Shimon Edelman: Constraints on the nature of the neural representation of the visual world

I came across a nice short article written by Shimon Edelman titled Constraints on the nature of the neural representation of the visual world. Shimon got his PhD from Weizmann Institute of Science in 1988 under the guidance of the infamous Prof. Shimon Ullman and is now a Professor of Psychology at Cornell. If you are a vision hacker -- a code-writing graphical-model advocating graduate student in computer science -- then you might ask yourself: Why should I care what psychologists/philosophers have to say about vision?

The problem is that overfitting to what is currently *hot* at CVPR isn't very productive if you want to solve big problems.

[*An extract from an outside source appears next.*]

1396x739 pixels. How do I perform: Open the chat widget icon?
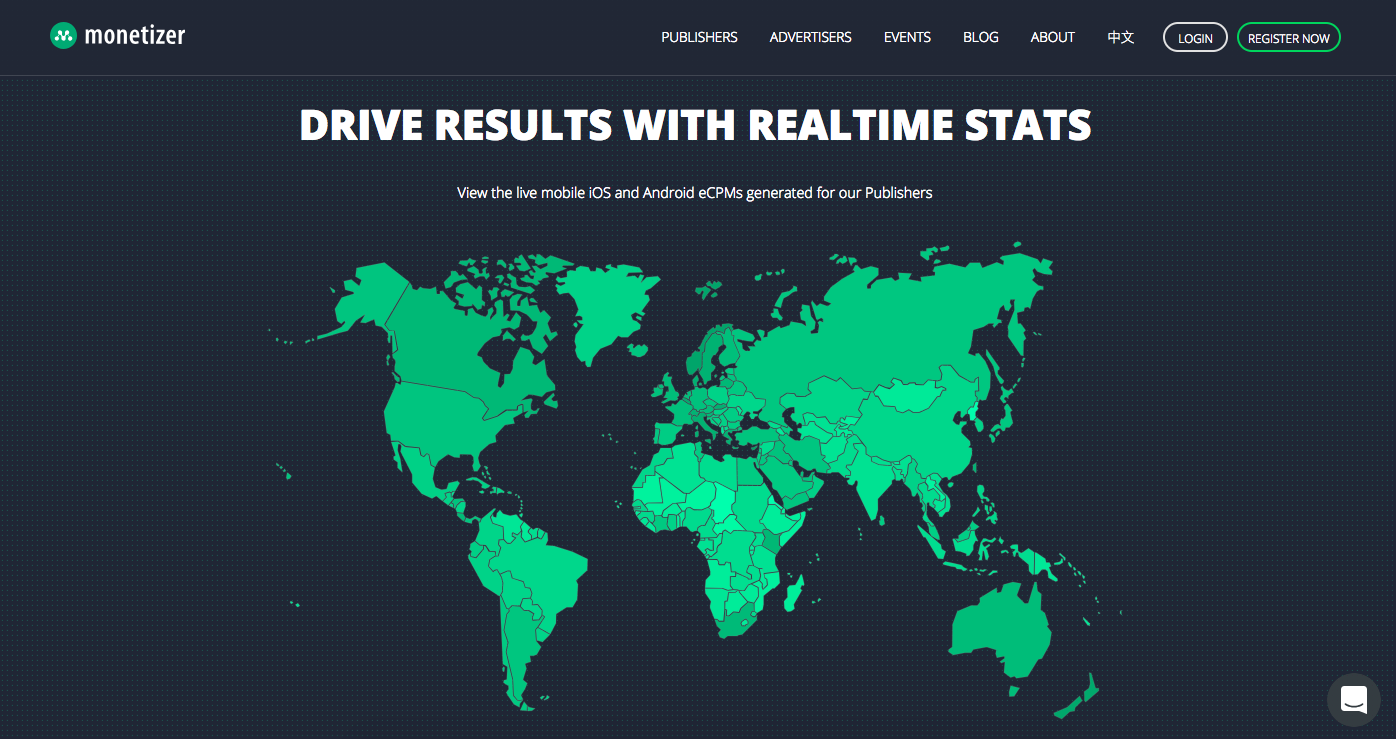coord(1353,699)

Philosophers, psychologists, roboticists, and cognitive neuroscientists have a lot to say about vision and offer plenty of ideas as to what they expect to see in a successful vision system. While being a CS graduate student something like "the problem of computer vision" might seem like a rather grand goal; however, these other scientists (from different fields) suggest that it is unlikely that a pure CS approach will get the glory.

Some concepts that are brought up in this paper are the following: ontological strategy, context, inherent ambiguities in segmentation, ineffability of the visual world, multidimensional similarity space. I think looking at vision from a philosophical point of view is not only enlightening, but suggests that what we should be after is more than just solving the problem of computer vision. What does it mean to solve the problem of computer vision after all? What we should be after is a theory of intelligence -- a theory of mind -- and strive to build truly intelligent machines.